La période qui suit, cruciale, est la mieux documentée. En août 1948, Desparois expose son travail lors d’un accrochage éphémère dans les locaux du Passe-Temps. Dans une photographie qui relate l’événement, il apparaît devant une de ses images. On y reconnaît, accrochées sur un fil évoquant les laboratoires photographiques, Danse profane – Debussy et L’oiseau de feu – Stravinsky. Au moment où la communauté artistique est sur le qui-vive, deux semaines après le lancement du manifeste Refus global, Desparois présente pour la première fois une étrange série de photomontages à consonance surréaliste. Inspiré de poèmes d’Aloysius Bertrand et de Charles Baudelaire, ainsi que de la musique de compositeurs les plus connus – Beethoven, Chopin, Debussy, Ravel, Satie, Stravinsky, Wagner –, ce corpus d’une cohérence inédite fera sa renommée au Québec et à l’étranger. C’est de cet ensemble que sont issues la plupart des œuvres que nous avons retrouvées et que nous reproduisons ici, soit un mince échantillon de la trentaine de pièces qui composaient l’ensemble original.
Ces photomontages, nés par assemblage et superposition de négatifs, et non pas par collage, et conçus à la manière de « tableaux » uniques, font de Desparois un précurseur. Ce n’est que plus tard, au Québec, que des artistes utiliseront cette technique, adoptée par les élèves des Ateliers d’arts graphiques sous le mentorat d’Albert Dumouchel et Arthur Gladu, ou encore par Jean-Paul Mousseau et Robert Millet. Mais ces œuvres sont rarissimes, isolées, a-t-on constaté après des années de recherche sur la photographie expérimentale de cette époque. Il n’y a pour le moment rien à rapprocher d’une production aussi fulgurante en terme de nombre, de complexité, d’unité dans la conception et de rayonnement que celle d’Évariste Desparois. La réception qui en sera faite dès 1948 en souligne la qualité : « L’artiste emploie la surimpression […] ; il use du procédé avec assez de souplesse pour que ses rapprochements n’aient pas l’air forcé, et crée une illusion parfaite. »
S’en allant promener. Quelques jours après cet accrochage, Desparois quitte Montréal en compagnie de l’écrivaine et journaliste Françoise Gaudet-Smet. Leur mission vers la Suède, où le photographe est invité par l’auteure pour y documenter et fournir des illustrations sur les arts et traditions populaires, est racontée dans M’en allant promener (1953). Alors qu’ils sont sur un transatlantique, Gaudet-Smet loue dans cette publication la grande passion pour la musique qui anime son collaborateur et qui infuse sa création.

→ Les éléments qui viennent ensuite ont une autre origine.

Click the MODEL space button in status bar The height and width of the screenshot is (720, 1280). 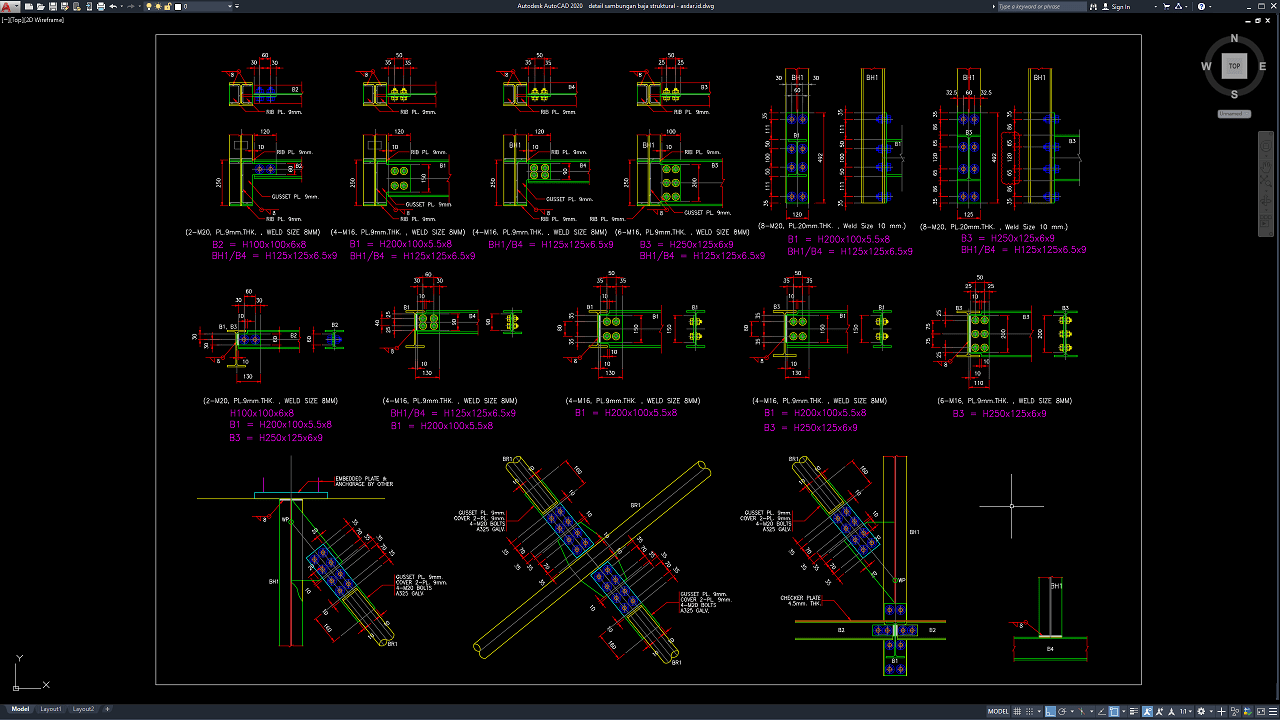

Desparois emporte toutes ses compositions photographiques dans un portfolio qu’il quitte rarement. Pendant ce voyage et les deux années suivantes, il exposera dans plusieurs villes européennes. Partout, il se fera remarquer. À Stockholm, où l’Institut suédois réunit des artistes en son honneur, Foto, une des plus importantes revues scandinaves de l’époque, lui consacre un dossier sur plusieurs pages, avec des reproductions de grand format. En Finlande, Desparois présente ses œuvres au Club photographique d’Helsinki, qui l’honore d’une réception.

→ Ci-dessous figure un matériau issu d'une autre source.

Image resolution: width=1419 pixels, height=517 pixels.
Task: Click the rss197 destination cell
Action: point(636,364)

C’est à Paris que le triomphe l’attend. Dans la galerie d’avant-garde où s’est fait connaître Jean Dubuffet – L’Arc-en-ciel, 17, rue de Sèvres –, le vernissage de l’exposition d’Évariste Desparois fait époque. Un compte rendu dans un quotidien montréalais évoque l’onde de choc : « Plus de deux cents personnes étaient invitées parmi l’élite du monde artistique parisien. La présentation des œuvres d’Évariste Desparois a été faite par Renée Moutard-Uldry du journal Arts, dans un texte hautement admiratif intitulé Photos imaginaires. » C’est sous ce titre que circulera dorénavant l’ensemble du photographe québécois. Ce soir-là, parmi les invités : les auteurs Marcel Aymé, Jean Cocteau, Hélène Jourdan, le compositeur Olivier Messiaen et des photographes établis tels que François Boucher, Brassaï, Yvonne Chevalier, Laure-Albin Guillot et Daniel Masclet.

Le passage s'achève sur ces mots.